Lisa M. Kelly is an Associate Professor at Queen’s University, Faculty of Law, where she teaches criminal law and evidence. She studied history and political science at the University of British Columbia (B.A) and is a graduate of the University of Toronto, Faculty of Law (J.D.) and Harvard Law School (S.J.D.), where she was a Trudeau Scholar. Kelly’s doctoral dissertation – Governing the Child: Parental Authority, State Power, and the School in North America – analyzed legal struggles over race and school discipline from the late-nineteenth century through the present. Before joining Queen’s, she held a postdoctoral fellowship at Columbia Law School and the Center for Reproductive Rights in New York City. She previously served as a law clerk to Justice Marshall E. Rothstein of the Supreme Court of Canada. Kelly has been a Fulbright Scholar, a Frank Knox Memorial Fellow, and a Fellow of the Institute for Global Law and Policy at Harvard Law School.
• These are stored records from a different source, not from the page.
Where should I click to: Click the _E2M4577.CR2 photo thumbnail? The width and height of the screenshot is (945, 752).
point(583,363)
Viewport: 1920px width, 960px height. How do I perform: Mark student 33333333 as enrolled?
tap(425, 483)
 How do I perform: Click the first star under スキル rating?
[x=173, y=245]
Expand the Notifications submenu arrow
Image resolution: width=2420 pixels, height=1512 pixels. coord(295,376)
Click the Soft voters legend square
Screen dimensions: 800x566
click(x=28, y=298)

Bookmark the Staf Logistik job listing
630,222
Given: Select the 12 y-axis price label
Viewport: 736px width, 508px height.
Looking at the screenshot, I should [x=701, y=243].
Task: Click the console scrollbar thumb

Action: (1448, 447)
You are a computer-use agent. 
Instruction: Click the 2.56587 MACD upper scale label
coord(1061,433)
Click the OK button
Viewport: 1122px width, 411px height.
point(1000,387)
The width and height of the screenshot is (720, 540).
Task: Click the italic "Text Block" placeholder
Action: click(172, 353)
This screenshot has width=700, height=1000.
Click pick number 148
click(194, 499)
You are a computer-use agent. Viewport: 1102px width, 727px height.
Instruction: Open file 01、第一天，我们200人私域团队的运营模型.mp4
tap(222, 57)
In 2018, she received the Stanley M. Corbett Award for Teaching Excellence.
Research
Kelly’s research lies at the intersection of criminal law and family law, with a focus on the historical and contemporary legal regulation of sex, reproduction, and family life. She is specifically interested in the ways in which competing ideological conceptions of childhood, race, and sexuality influence the work of legal actors and shape our laws and institutions.
Current projects include:
- Social and legal constructions of abortion travel
- Legal history of corporal punishment and the political economy of childhood
- Shifting boundaries in the disciplinary authority of public schools over students
Professor Kelly is currently leading a SSHRC-funded project on police powers in Canadian schools.
Selected Publications
For a full list of Professor Kelly's publications, please consult her CV.
- “Judging Youth Time” (2023) 108 Supreme Court Law Review 85.
- "Pandemic Schooling and the Politics of Safety” (with Deniz Kilinc, Sonia Lawrence & Cosimo Morin), (2021) 46 Queen’s Law Journal 343.
- “Confronting Cannibalism” (with Shelby Percival), Review Essay on Hadley Friedland, The Wetiko Principles: Cree and Anishinabek Responses to Violence and Victimization (Univ. Toronto Press, 2018) (2020) 33 Can. J. Family Law 359
- “A Tale of Two Cameras: Sex and Surveillance in R. v. Jarvis” (2019) 52 Criminal Reports 126.
- “Contesting Criminal Law: Honouring the Work of Professor Don Stuart” (Introduction to Special Issue), (2019) 44 Queen’s Law Journal i.
- “Abortion Travel and the Limits of Choice” (2016) 12 FIU Law Review 27.
- “The Work of Ideology in Canadian Legal Thought” (2016) 74 Supreme Court Law Review 27.
- “Reckoning with Narratives of Innocent Suffering in Transnational Abortion Litigation,” in Rebecca Cook, Joanna Erdman, and Bernard Dickens, eds., Abortion Law in Transnational Perspective: Cases and Controversies (Philadelphia: University of Pennsylvania Press, 2014), 303-326.